[Stored records]
^^^^
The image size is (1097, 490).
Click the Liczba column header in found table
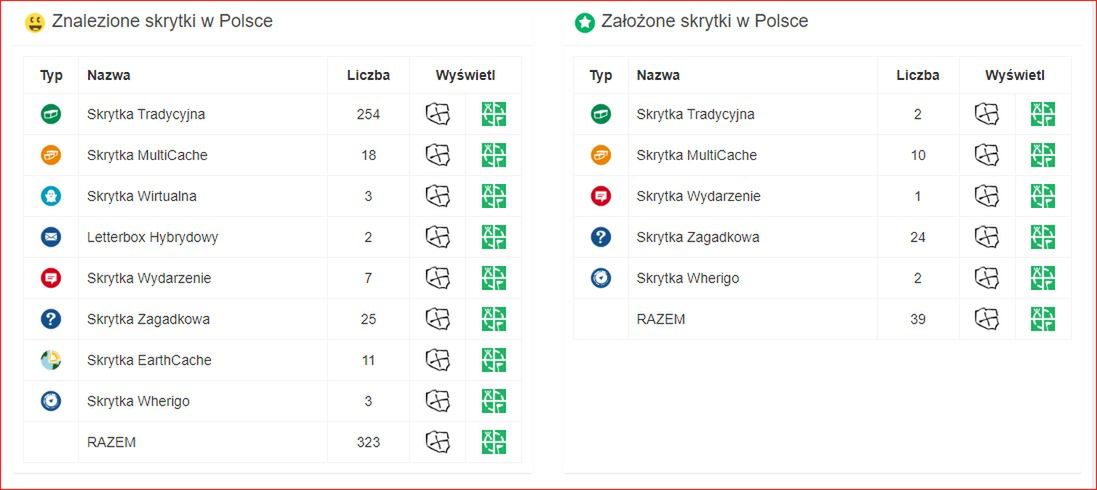tap(368, 76)
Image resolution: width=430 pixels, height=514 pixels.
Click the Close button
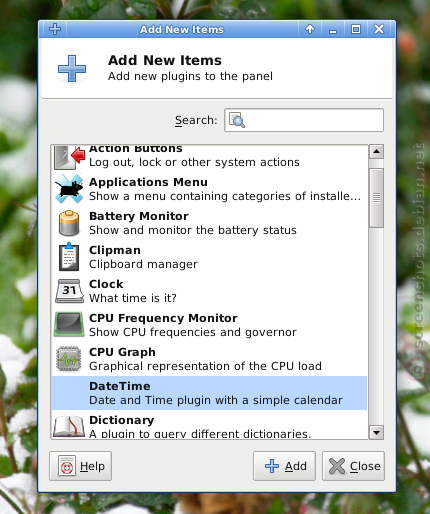[353, 466]
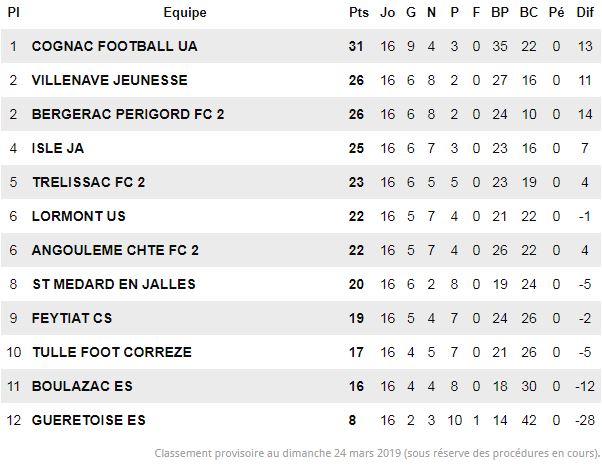Click the TULLE FOOT CORREZE team
Image resolution: width=602 pixels, height=469 pixels.
pos(112,352)
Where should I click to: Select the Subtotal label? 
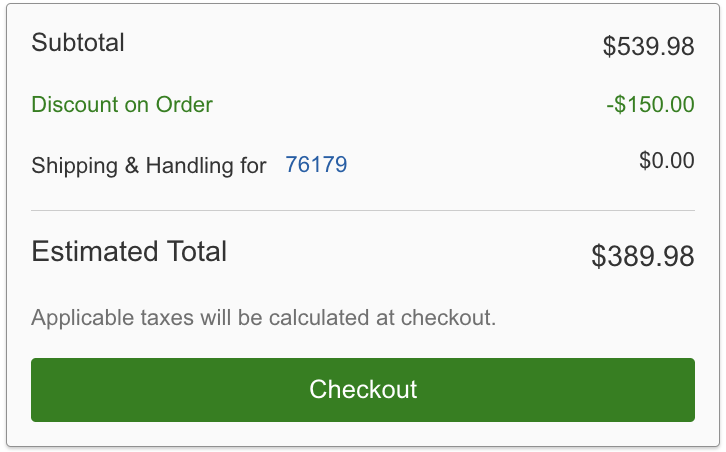pyautogui.click(x=78, y=43)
^^^^
What the task asks: Without carrying over any pictures, retype the records above exactly.

Answer section:
The image size is (1097, 490).
Click the Liczba column header in found table
tap(368, 76)
Image resolution: width=430 pixels, height=514 pixels.
Click the Close button
[353, 466]
Click the TULLE FOOT CORREZE team
Image resolution: width=602 pixels, height=469 pixels.
pos(112,352)
Where should I click to: Select the Subtotal label? 
pyautogui.click(x=78, y=43)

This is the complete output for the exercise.